Task >>
Reproduce the rows in the stretch from the start of the rows through the line containing "coord(194,93)", swapping "Thirst" for "Hunger" and leaving everything else unchanged.

┏━━

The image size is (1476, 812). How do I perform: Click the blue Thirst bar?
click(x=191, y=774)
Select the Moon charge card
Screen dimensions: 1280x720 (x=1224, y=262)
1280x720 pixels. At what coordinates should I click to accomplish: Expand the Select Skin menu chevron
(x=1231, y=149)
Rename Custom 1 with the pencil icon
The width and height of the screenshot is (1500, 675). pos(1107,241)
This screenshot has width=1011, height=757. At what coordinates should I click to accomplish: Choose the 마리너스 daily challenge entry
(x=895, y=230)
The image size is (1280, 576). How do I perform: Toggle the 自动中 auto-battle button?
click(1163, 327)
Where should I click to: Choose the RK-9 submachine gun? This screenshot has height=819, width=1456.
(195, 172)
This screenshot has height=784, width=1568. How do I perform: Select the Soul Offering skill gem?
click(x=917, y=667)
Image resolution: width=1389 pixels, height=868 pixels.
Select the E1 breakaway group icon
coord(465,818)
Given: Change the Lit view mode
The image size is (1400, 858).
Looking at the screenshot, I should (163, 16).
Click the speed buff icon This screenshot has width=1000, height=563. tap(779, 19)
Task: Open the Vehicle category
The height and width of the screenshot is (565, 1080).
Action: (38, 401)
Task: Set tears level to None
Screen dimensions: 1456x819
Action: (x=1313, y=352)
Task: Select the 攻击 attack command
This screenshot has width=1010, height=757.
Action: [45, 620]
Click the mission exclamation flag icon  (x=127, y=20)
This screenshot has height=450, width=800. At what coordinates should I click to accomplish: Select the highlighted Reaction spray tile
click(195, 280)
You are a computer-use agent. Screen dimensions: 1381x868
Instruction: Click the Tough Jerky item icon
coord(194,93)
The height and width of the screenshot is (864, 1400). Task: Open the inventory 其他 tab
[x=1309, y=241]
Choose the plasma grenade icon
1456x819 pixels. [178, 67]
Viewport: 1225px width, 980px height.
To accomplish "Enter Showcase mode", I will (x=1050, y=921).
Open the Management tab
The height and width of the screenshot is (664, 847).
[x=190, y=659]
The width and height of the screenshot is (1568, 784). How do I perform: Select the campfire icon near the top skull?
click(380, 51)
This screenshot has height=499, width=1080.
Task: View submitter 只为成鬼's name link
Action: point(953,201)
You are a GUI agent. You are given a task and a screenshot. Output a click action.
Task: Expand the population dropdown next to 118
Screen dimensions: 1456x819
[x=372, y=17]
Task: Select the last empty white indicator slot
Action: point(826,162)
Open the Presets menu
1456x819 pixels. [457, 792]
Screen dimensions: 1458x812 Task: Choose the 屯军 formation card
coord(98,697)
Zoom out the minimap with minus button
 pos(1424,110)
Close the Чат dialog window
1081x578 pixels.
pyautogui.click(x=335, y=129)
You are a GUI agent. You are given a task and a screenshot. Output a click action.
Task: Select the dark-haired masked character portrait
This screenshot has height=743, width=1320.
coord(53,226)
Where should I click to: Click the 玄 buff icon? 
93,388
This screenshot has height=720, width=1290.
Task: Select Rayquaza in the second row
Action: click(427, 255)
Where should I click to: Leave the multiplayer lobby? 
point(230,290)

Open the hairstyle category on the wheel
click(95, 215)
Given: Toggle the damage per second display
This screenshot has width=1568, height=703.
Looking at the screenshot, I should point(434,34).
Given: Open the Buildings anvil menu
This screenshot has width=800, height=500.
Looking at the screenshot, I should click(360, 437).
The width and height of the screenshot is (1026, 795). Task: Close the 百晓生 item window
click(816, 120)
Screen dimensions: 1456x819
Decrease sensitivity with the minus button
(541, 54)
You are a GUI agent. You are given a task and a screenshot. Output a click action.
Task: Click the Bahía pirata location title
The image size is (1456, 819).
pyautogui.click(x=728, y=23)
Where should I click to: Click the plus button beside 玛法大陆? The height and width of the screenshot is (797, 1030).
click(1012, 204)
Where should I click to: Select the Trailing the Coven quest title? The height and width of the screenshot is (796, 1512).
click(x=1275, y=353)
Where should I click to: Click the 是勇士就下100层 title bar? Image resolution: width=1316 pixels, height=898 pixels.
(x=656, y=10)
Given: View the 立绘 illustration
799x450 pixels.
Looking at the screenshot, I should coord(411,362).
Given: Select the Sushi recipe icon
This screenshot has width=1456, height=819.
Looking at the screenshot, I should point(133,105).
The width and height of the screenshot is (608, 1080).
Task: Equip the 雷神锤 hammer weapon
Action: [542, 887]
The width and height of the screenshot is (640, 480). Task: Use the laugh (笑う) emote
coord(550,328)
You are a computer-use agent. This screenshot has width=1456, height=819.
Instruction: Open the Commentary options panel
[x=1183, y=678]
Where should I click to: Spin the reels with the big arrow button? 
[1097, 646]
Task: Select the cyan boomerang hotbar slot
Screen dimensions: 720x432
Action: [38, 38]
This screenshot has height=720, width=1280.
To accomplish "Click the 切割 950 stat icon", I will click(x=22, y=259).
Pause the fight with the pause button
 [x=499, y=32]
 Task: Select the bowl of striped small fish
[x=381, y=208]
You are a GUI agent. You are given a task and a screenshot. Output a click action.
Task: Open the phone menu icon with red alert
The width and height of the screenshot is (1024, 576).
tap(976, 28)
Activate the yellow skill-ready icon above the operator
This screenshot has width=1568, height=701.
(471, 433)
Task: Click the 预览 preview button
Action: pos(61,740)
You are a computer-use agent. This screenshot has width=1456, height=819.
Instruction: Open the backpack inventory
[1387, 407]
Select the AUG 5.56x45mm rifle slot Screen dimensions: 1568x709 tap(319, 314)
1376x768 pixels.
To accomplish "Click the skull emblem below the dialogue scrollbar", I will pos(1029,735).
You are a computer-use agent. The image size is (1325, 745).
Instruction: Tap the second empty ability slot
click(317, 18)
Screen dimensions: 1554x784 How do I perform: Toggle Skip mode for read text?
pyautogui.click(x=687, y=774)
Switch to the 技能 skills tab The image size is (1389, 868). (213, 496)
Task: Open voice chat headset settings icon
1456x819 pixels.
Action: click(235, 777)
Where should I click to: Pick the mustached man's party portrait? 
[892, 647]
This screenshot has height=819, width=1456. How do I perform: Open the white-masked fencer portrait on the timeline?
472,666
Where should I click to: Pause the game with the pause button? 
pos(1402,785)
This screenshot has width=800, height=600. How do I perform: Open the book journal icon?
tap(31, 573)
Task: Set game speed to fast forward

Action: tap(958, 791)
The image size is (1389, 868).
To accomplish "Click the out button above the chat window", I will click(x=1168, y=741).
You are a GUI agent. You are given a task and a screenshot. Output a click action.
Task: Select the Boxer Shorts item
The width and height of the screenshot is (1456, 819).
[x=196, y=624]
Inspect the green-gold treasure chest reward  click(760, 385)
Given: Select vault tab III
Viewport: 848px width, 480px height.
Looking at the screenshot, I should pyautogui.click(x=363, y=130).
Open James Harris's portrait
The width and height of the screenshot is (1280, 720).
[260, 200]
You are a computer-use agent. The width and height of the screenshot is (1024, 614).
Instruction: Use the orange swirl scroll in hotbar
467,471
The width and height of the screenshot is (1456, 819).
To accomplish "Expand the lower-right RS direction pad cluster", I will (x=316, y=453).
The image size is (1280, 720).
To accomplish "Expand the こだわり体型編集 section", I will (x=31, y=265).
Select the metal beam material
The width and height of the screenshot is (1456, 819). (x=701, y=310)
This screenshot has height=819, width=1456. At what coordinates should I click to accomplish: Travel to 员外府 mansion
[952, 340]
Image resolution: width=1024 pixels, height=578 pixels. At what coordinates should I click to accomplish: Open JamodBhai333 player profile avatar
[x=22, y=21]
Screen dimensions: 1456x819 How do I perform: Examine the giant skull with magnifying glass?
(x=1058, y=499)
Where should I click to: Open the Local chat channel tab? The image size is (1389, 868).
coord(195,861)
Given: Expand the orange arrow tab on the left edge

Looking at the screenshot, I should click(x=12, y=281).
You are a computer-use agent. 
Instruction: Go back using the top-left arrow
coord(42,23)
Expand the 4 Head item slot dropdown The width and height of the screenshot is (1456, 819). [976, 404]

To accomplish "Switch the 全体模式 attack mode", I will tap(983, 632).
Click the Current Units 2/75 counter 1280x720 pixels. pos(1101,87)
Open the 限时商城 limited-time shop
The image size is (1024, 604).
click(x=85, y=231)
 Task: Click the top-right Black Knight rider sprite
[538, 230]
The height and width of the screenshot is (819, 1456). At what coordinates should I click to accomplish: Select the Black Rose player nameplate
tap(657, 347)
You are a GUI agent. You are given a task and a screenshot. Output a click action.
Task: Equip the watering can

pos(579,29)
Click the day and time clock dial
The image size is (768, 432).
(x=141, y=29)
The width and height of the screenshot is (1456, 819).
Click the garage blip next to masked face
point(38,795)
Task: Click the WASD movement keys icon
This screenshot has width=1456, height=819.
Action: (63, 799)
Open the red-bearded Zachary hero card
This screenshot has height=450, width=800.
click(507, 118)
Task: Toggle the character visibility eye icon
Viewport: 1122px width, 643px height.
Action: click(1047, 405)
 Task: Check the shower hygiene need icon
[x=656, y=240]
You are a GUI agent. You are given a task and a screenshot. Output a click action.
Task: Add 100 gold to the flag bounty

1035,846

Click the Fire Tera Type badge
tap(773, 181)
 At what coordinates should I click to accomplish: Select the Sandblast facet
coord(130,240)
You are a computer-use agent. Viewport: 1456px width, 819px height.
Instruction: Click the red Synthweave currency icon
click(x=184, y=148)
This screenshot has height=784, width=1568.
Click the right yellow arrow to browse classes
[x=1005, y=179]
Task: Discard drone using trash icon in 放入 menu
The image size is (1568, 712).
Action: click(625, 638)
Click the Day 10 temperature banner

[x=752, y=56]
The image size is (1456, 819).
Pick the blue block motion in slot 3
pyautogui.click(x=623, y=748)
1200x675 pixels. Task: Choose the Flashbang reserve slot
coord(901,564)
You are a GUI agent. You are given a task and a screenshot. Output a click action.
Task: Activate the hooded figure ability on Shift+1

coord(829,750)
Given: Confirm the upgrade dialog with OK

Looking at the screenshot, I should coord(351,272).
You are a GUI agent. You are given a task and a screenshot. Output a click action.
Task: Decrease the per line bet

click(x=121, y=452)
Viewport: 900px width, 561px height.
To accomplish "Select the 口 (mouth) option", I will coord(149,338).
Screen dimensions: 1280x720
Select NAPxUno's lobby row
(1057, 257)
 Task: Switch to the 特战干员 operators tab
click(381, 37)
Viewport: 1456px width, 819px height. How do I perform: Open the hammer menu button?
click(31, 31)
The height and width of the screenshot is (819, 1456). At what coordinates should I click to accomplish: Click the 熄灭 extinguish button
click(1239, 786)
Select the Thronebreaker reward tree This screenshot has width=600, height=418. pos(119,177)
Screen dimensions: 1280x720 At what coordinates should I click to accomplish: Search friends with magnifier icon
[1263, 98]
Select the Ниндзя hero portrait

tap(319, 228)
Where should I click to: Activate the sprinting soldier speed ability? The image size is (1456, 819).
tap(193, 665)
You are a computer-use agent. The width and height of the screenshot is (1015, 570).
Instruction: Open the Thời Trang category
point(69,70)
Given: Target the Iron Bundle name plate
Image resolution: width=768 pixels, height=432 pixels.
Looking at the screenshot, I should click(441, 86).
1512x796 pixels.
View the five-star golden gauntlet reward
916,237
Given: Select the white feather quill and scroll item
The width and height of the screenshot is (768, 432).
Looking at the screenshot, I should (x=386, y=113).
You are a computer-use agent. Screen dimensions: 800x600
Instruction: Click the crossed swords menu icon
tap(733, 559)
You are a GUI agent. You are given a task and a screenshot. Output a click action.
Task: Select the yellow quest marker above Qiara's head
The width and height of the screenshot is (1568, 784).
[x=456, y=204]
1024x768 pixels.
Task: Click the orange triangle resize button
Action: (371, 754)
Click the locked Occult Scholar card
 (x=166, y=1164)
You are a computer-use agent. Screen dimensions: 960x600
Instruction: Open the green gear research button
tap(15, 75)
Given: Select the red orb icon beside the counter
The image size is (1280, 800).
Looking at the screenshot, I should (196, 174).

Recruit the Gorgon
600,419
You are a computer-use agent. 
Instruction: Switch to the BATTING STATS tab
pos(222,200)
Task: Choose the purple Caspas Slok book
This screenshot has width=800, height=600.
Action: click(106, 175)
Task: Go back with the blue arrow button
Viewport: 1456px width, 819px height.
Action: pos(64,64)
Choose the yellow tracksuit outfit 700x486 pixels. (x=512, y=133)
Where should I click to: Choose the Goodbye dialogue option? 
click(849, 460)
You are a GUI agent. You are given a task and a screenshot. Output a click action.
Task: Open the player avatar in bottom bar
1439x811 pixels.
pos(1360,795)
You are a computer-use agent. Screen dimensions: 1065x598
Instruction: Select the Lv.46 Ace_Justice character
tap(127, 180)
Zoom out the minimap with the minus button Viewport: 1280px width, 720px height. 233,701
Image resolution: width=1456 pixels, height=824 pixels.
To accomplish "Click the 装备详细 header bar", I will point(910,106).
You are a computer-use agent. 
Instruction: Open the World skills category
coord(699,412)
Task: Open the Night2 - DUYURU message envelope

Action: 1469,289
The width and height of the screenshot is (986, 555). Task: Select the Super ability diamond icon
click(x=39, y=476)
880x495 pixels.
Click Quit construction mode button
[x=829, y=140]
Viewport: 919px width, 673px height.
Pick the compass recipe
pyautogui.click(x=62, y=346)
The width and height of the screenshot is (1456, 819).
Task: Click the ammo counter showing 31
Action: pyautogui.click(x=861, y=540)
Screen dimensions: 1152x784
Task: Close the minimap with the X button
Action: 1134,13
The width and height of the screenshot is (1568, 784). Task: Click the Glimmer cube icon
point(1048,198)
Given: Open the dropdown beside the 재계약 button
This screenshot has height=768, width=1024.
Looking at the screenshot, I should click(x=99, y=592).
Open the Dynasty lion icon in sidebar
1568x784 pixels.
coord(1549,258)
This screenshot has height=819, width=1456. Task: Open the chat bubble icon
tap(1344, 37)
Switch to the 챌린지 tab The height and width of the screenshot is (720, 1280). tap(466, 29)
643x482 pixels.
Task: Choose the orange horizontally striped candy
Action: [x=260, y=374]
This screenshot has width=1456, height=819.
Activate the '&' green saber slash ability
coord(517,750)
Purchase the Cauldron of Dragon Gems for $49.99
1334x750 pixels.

┗━━

Solution to this task >>
The image size is (1476, 812). How do I perform: Click the blue Hunger bar?
click(x=191, y=774)
Select the Moon charge card
Screen dimensions: 1280x720 (x=1224, y=262)
1280x720 pixels. At what coordinates should I click to accomplish: Expand the Select Skin menu chevron
(x=1231, y=149)
Rename Custom 1 with the pencil icon
The width and height of the screenshot is (1500, 675). pos(1107,241)
This screenshot has width=1011, height=757. At what coordinates should I click to accomplish: Choose the 마리너스 daily challenge entry
(x=895, y=230)
The image size is (1280, 576). How do I perform: Toggle the 自动中 auto-battle button?
click(1163, 327)
Where should I click to: Choose the RK-9 submachine gun? This screenshot has height=819, width=1456.
(195, 172)
This screenshot has height=784, width=1568. How do I perform: Select the Soul Offering skill gem?
click(x=917, y=667)
Image resolution: width=1389 pixels, height=868 pixels.
Select the E1 breakaway group icon
coord(465,818)
Given: Change the Lit view mode
The image size is (1400, 858).
Looking at the screenshot, I should (163, 16).
Click the speed buff icon This screenshot has width=1000, height=563. tap(779, 19)
Task: Open the Vehicle category
The height and width of the screenshot is (565, 1080).
Action: (38, 401)
Task: Set tears level to None
Screen dimensions: 1456x819
Action: (x=1313, y=352)
Task: Select the 攻击 attack command
This screenshot has width=1010, height=757.
Action: [45, 620]
Click the mission exclamation flag icon  (x=127, y=20)
This screenshot has height=450, width=800. At what coordinates should I click to accomplish: Select the highlighted Reaction spray tile
click(195, 280)
You are a computer-use agent. Screen dimensions: 1381x868
Instruction: Click the Tough Jerky item icon
coord(194,93)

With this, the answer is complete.